#### Brief
Substitute "Locate" for "Where is" throughout the listing below, leaving everything else unchanged.

++++ Given entries ++++

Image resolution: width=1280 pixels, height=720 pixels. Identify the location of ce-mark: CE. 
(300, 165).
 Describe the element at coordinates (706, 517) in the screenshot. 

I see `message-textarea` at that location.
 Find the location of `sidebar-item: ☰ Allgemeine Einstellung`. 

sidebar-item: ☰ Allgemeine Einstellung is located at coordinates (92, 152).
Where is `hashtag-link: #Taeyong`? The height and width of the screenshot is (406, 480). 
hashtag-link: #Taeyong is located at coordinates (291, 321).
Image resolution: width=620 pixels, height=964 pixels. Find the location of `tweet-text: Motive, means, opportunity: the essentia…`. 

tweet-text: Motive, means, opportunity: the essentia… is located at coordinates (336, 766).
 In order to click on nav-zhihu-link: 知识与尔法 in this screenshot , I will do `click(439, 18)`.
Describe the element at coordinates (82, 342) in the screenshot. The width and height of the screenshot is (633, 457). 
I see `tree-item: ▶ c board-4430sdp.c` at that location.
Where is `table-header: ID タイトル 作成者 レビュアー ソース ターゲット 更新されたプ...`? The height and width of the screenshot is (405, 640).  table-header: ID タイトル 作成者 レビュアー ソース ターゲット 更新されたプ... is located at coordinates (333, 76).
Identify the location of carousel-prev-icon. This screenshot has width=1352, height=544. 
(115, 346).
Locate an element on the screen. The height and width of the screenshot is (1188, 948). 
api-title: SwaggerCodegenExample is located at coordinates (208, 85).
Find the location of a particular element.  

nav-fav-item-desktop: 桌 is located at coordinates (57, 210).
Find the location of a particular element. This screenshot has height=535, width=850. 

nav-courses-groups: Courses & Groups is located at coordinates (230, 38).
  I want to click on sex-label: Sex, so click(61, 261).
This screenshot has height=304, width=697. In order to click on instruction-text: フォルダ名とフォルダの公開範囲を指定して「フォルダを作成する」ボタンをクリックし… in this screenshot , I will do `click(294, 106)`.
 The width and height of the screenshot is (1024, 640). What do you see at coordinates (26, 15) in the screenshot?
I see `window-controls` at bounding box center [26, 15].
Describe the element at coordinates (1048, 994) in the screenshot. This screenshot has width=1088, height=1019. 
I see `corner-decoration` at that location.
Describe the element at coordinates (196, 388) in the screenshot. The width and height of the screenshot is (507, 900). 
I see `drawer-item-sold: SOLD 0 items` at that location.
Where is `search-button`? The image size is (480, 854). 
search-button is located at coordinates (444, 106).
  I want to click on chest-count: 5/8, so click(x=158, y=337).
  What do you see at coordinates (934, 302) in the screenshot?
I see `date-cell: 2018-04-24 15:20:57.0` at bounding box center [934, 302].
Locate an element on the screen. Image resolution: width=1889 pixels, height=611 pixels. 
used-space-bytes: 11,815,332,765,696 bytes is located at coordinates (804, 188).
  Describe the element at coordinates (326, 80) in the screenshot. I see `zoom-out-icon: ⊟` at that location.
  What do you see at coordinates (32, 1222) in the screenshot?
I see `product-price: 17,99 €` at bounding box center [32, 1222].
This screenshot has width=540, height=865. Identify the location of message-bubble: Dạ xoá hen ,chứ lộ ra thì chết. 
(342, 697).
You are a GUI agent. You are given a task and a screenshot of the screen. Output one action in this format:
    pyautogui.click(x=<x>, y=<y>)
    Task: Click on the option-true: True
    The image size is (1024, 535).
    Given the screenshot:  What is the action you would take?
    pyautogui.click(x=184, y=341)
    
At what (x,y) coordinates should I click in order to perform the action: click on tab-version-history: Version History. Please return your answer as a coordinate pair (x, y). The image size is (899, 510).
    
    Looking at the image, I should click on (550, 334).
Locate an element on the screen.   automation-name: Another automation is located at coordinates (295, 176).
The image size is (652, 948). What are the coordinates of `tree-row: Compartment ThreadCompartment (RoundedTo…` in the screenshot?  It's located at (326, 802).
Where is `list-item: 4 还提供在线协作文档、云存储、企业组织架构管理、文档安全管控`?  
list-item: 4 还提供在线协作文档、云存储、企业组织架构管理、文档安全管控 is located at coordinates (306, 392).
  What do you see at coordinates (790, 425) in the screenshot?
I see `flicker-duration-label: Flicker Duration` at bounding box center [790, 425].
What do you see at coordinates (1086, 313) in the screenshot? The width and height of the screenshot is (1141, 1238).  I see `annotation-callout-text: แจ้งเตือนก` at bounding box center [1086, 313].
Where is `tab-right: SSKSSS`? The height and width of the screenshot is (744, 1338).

++++

#### Answer for this exercise
Image resolution: width=1280 pixels, height=720 pixels. Identify the location of ce-mark: CE. 
(300, 165).
 Describe the element at coordinates (706, 517) in the screenshot. 

I see `message-textarea` at that location.
 Find the location of `sidebar-item: ☰ Allgemeine Einstellung`. 

sidebar-item: ☰ Allgemeine Einstellung is located at coordinates (92, 152).
Locate `hashtag-link: #Taeyong`? The height and width of the screenshot is (406, 480). 
hashtag-link: #Taeyong is located at coordinates (291, 321).
Image resolution: width=620 pixels, height=964 pixels. Find the location of `tweet-text: Motive, means, opportunity: the essentia…`. 

tweet-text: Motive, means, opportunity: the essentia… is located at coordinates (336, 766).
 In order to click on nav-zhihu-link: 知识与尔法 in this screenshot , I will do `click(439, 18)`.
Describe the element at coordinates (82, 342) in the screenshot. The width and height of the screenshot is (633, 457). 
I see `tree-item: ▶ c board-4430sdp.c` at that location.
Locate `table-header: ID タイトル 作成者 レビュアー ソース ターゲット 更新されたプ...`? The height and width of the screenshot is (405, 640).  table-header: ID タイトル 作成者 レビュアー ソース ターゲット 更新されたプ... is located at coordinates (333, 76).
Identify the location of carousel-prev-icon. This screenshot has width=1352, height=544. 
(115, 346).
Locate an element on the screen. The height and width of the screenshot is (1188, 948). 
api-title: SwaggerCodegenExample is located at coordinates (208, 85).
Find the location of a particular element.  

nav-fav-item-desktop: 桌 is located at coordinates (57, 210).
Find the location of a particular element. This screenshot has height=535, width=850. 

nav-courses-groups: Courses & Groups is located at coordinates (230, 38).
  I want to click on sex-label: Sex, so click(61, 261).
This screenshot has height=304, width=697. In order to click on instruction-text: フォルダ名とフォルダの公開範囲を指定して「フォルダを作成する」ボタンをクリックし… in this screenshot , I will do `click(294, 106)`.
 The width and height of the screenshot is (1024, 640). What do you see at coordinates (26, 15) in the screenshot?
I see `window-controls` at bounding box center [26, 15].
Describe the element at coordinates (1048, 994) in the screenshot. This screenshot has width=1088, height=1019. 
I see `corner-decoration` at that location.
Describe the element at coordinates (196, 388) in the screenshot. The width and height of the screenshot is (507, 900). 
I see `drawer-item-sold: SOLD 0 items` at that location.
Locate `search-button`? The image size is (480, 854). 
search-button is located at coordinates (444, 106).
  I want to click on chest-count: 5/8, so click(x=158, y=337).
  What do you see at coordinates (934, 302) in the screenshot?
I see `date-cell: 2018-04-24 15:20:57.0` at bounding box center [934, 302].
Locate an element on the screen. Image resolution: width=1889 pixels, height=611 pixels. 
used-space-bytes: 11,815,332,765,696 bytes is located at coordinates (804, 188).
  Describe the element at coordinates (326, 80) in the screenshot. I see `zoom-out-icon: ⊟` at that location.
  What do you see at coordinates (32, 1222) in the screenshot?
I see `product-price: 17,99 €` at bounding box center [32, 1222].
This screenshot has width=540, height=865. Identify the location of message-bubble: Dạ xoá hen ,chứ lộ ra thì chết. 
(342, 697).
You are a GUI agent. You are given a task and a screenshot of the screen. Output one action in this format:
    pyautogui.click(x=<x>, y=<y>)
    Task: Click on the option-true: True
    The image size is (1024, 535).
    Given the screenshot:  What is the action you would take?
    pyautogui.click(x=184, y=341)
    
At what (x,y) coordinates should I click in order to perform the action: click on tab-version-history: Version History. Please return your answer as a coordinate pair (x, y). The image size is (899, 510).
    
    Looking at the image, I should click on (550, 334).
Locate an element on the screen.   automation-name: Another automation is located at coordinates (295, 176).
The image size is (652, 948). What are the coordinates of `tree-row: Compartment ThreadCompartment (RoundedTo…` in the screenshot?  It's located at (326, 802).
Locate `list-item: 4 还提供在线协作文档、云存储、企业组织架构管理、文档安全管控`?  
list-item: 4 还提供在线协作文档、云存储、企业组织架构管理、文档安全管控 is located at coordinates (306, 392).
  What do you see at coordinates (790, 425) in the screenshot?
I see `flicker-duration-label: Flicker Duration` at bounding box center [790, 425].
What do you see at coordinates (1086, 313) in the screenshot? The width and height of the screenshot is (1141, 1238).  I see `annotation-callout-text: แจ้งเตือนก` at bounding box center [1086, 313].
Locate `tab-right: SSKSSS`? The height and width of the screenshot is (744, 1338).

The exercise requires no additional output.